A reader without a feedback loop is just a glorified RSS list. The signal that makes this work is what happens after I read the brief.
When I rate items in the brief, my verdicts feed back into per-source weights. Sources that consistently surface gold rise. Sources that publish noise sink. Over weeks, the same firehose becomes more relevant, without me curating sources by hand.
That is the loop that actually runs today: source-level. Source weights compound; the system gets quieter and more pointed as it learns which voices have earned attention. By month six, the brief looks nothing like a stranger's.
A brief that doesn't convert into action is better noise. The flagging loop closes the gap.
When I read a brief item that should produce work, I flag it. Cal may pick it up, or I may send it directly to the specialist who should own it. Either way, it becomes a build task, research prompt, draft, knowledge update, or follow-up.

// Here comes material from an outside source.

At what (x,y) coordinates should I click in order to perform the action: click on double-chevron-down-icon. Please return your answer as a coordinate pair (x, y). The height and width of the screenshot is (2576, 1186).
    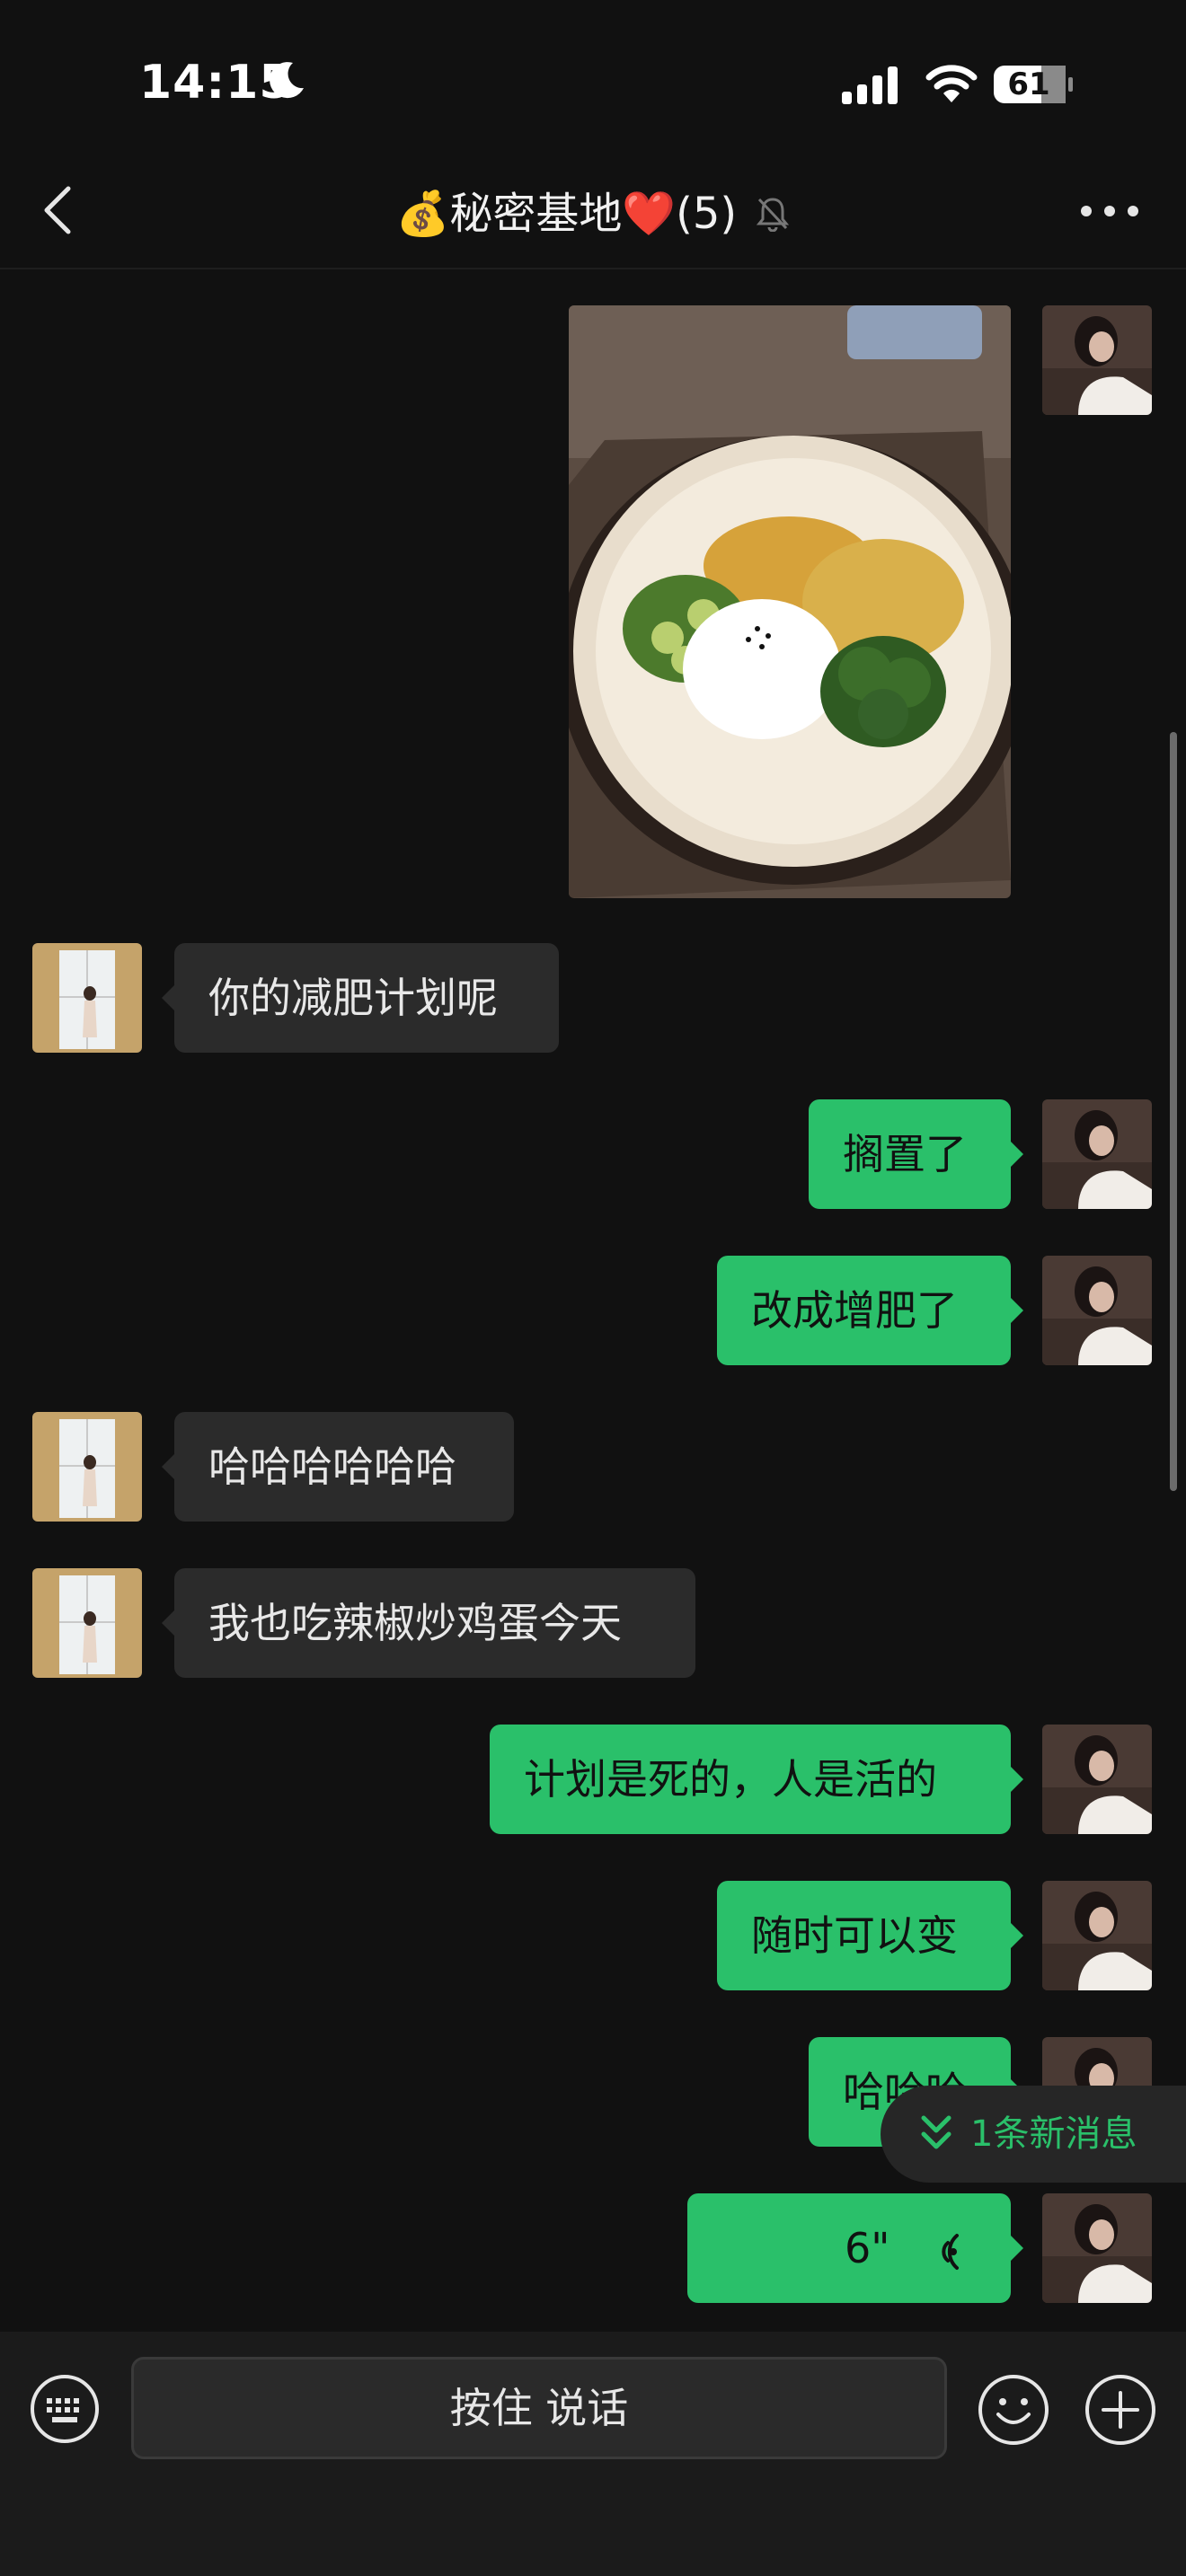
    Looking at the image, I should click on (936, 2132).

The conversion path matters more than the conversion itself. The signal lands, the brief is read, the item is flagged, the work appears in the right place. The moment doesn't pass. Nothing has to be remembered.
Build → Linear
A build flag turns the item into a build task with the source link and enough context to act.
Research → Rex
A research flag turns the item into a deeper research prompt with the relevant context attached.
Knowledge → update
A knowledge flag turns the item into a durable update for a topic the brief surfaced.